● SHORT TASK 1
Can you reproduce everything in the nearest-feature query passage from "Note: Using MIN(ST_Distance(layer1.geom, layer2.geom)" down to "avoids this issue."?
● SHORT TASK 2
Can you carry the nearest-feature query passage on past its final line?

Note: Using MIN(ST_Distance(layer1.geom, layer2.geom) sometimes seems to round the distances calculated slightly resulting in some nearest features not being found. Using RANK avoids this issue.

sql_stmt = f"""
    WITH join_with_dist AS (
        SELECT layer1.{{input1_geometrycolumn}} AS geom
              {{layer1_columns_prefix_alias_str}}
              {{layer2_columns_prefix_alias_str}}
              ,ST_Distance(
                    layer1.{{input1_geometrycolumn}},
                    layer2.{{input2_geometrycolumn}}
               ) AS distance
              ,RANK() OVER ( PARTITION BY layer1.rowid ORDER BY ST_Distance(
                                layer1.{{input1_geometrycolumn}},
                                layer2.{{input2_geometrycolumn}}
                           )

(Dataset records)
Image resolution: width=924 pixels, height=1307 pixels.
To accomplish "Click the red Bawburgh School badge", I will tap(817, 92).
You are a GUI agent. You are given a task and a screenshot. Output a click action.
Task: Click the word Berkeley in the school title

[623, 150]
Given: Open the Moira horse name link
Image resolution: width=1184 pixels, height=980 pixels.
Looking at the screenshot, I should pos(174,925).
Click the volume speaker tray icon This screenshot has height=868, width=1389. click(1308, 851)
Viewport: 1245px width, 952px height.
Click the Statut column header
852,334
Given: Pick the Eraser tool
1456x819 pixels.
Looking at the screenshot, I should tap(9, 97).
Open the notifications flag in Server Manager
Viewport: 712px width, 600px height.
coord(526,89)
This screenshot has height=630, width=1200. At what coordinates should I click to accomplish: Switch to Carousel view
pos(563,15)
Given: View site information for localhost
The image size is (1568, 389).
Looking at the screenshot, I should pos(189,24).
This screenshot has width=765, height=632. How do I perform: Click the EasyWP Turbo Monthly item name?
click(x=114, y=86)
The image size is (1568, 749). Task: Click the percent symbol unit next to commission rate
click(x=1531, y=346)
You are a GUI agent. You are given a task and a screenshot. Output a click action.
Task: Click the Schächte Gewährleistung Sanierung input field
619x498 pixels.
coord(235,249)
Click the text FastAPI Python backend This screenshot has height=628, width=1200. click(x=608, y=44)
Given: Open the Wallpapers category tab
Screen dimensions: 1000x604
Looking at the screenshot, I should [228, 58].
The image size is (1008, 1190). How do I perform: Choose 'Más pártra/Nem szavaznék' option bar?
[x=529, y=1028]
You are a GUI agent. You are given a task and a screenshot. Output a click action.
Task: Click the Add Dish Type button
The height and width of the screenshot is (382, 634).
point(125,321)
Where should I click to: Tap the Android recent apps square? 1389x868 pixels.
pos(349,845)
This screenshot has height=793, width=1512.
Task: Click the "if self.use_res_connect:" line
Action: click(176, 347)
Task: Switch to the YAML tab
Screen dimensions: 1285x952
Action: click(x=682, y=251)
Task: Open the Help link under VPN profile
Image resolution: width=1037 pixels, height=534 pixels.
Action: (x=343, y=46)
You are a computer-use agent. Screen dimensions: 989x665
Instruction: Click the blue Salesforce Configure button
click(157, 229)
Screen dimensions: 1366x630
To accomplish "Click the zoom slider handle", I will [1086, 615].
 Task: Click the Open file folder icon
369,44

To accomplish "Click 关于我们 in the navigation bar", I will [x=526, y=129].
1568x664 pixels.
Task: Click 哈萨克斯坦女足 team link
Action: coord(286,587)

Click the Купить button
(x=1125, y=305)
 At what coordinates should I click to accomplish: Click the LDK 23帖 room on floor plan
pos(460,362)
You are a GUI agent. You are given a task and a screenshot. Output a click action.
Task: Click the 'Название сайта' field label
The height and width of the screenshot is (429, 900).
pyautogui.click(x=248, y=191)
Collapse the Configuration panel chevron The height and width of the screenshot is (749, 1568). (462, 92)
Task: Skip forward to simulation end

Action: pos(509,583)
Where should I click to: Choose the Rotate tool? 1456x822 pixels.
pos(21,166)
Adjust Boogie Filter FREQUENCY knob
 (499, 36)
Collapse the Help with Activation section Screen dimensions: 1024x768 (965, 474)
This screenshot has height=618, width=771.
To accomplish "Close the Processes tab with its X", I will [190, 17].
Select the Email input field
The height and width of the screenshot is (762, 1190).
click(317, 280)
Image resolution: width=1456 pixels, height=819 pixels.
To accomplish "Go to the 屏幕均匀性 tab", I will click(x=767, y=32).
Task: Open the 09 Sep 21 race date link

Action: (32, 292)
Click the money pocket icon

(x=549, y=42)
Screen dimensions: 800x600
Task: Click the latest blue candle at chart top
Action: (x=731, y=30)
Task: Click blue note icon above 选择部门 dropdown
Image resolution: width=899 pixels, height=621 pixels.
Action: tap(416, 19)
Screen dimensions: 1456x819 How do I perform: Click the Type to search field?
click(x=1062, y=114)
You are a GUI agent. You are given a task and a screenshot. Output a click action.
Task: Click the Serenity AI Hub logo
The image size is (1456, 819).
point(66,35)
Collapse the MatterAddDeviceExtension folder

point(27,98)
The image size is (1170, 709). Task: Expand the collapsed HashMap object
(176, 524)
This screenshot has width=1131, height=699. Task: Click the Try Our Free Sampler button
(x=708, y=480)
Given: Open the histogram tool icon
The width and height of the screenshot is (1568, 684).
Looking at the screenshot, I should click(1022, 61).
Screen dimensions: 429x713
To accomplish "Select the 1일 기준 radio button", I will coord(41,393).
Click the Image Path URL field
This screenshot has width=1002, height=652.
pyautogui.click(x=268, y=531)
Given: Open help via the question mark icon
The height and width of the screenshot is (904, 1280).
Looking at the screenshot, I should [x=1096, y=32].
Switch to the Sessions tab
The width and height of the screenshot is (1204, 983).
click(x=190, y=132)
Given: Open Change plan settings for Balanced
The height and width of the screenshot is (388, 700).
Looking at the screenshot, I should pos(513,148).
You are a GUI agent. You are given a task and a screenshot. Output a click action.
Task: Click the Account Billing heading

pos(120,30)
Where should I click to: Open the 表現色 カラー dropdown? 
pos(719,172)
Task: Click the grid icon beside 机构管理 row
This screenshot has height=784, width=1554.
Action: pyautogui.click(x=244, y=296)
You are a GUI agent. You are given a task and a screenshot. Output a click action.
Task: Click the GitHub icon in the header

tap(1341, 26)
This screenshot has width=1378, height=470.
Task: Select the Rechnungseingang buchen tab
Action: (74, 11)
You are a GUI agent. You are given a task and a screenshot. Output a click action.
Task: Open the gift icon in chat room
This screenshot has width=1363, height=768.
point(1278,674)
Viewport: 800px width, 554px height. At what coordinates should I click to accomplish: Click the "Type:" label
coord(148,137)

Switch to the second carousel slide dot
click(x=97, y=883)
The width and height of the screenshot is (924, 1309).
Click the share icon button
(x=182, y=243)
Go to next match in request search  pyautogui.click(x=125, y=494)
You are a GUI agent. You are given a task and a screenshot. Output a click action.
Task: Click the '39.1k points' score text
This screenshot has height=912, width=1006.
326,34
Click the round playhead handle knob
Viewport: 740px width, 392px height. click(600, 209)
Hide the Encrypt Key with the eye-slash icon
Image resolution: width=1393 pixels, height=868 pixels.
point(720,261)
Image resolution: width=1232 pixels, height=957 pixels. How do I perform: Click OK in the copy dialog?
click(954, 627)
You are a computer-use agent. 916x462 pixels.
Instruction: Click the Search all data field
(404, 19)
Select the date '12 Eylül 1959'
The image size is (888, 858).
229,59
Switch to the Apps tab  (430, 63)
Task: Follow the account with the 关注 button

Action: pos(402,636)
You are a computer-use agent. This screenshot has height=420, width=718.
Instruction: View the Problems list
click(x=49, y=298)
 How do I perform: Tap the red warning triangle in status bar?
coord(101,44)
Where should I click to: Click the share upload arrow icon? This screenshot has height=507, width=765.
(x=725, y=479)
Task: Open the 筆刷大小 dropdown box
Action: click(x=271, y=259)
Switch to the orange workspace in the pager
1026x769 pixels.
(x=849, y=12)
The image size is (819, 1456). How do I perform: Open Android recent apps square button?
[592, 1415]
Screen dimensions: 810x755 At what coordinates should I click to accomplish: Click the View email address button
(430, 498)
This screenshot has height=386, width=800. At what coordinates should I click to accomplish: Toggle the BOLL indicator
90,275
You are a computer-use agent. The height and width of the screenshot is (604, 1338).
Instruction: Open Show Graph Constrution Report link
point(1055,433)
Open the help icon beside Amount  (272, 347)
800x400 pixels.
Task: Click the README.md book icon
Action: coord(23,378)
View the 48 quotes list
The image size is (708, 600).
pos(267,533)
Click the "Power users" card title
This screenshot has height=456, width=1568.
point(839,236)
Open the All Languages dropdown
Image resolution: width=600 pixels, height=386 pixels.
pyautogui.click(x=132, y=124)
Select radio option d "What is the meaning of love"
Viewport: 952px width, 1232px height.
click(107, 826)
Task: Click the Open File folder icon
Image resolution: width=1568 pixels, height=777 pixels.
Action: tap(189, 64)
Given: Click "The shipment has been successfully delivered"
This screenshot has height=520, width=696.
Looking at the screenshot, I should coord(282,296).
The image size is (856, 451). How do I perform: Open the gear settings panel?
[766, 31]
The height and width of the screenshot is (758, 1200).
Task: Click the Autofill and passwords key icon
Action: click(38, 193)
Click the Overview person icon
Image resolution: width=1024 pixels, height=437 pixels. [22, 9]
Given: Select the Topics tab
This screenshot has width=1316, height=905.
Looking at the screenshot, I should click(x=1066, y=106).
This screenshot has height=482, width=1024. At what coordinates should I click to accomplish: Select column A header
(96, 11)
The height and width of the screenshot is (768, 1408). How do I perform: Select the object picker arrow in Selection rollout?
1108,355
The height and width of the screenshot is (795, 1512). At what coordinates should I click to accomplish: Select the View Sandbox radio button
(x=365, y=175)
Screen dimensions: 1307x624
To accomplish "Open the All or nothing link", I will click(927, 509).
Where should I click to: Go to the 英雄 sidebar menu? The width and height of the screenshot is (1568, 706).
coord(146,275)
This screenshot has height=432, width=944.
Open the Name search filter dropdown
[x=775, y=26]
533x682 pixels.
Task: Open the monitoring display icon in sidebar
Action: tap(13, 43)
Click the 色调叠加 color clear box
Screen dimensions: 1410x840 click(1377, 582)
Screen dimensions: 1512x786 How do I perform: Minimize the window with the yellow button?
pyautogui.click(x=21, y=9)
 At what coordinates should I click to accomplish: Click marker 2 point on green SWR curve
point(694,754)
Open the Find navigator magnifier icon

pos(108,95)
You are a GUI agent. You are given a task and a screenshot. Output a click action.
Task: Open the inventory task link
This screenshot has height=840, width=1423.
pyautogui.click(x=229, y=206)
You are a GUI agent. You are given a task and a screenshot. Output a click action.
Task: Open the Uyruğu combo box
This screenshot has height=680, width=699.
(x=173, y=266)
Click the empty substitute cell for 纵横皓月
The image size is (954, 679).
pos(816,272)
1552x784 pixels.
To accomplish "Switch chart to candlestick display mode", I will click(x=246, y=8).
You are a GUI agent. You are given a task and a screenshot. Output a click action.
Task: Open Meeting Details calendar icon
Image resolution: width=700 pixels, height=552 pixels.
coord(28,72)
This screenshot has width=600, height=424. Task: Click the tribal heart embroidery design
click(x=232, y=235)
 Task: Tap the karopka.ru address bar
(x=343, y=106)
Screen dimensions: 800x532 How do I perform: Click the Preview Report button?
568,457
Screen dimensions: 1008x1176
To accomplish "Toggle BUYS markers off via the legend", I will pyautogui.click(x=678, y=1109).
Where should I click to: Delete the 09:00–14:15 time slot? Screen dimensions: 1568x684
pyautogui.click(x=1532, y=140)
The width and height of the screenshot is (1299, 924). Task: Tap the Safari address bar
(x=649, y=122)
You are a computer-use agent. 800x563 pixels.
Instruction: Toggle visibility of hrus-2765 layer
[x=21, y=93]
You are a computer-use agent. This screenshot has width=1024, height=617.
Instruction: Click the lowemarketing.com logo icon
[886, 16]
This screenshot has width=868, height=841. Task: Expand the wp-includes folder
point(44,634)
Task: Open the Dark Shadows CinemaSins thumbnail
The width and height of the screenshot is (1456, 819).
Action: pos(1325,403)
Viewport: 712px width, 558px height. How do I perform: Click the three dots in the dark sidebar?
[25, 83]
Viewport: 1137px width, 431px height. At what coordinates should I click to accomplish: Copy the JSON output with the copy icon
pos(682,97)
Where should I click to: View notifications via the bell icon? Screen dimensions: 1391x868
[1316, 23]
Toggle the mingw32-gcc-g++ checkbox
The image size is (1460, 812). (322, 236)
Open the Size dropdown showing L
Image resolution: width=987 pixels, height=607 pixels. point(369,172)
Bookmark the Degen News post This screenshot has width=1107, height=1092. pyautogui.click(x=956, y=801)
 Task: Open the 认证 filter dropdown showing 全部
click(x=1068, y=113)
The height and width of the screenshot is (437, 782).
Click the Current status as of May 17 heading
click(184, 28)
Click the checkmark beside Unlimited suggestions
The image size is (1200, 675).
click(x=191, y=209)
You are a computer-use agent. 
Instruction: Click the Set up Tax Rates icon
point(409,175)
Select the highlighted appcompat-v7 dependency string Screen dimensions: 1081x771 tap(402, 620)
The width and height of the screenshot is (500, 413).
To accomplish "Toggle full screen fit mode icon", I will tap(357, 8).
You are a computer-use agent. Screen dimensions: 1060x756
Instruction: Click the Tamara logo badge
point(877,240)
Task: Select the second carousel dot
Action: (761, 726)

● TASK ANSWER 1
Note: Using MIN(ST_Distance(layer1.geom, layer2.geom) sometimes seems to round the distances calculated slightly resulting in some nearest features not being found. Using RANK avoids this issue.

● TASK ANSWER 2
               ) AS pos
          FROM {{input1_databasename}}."{{input1_layer}}" layer1
          JOIN {{input2_databasename}}."{{input2_layer}}" layer2
            ON layer1.join_id = layer2.join_id
         WHERE 1=1
           {{batch_filter}}
    )
    SELECT *
      FROM join_with_dist jwd
     WHERE pos = 1
"""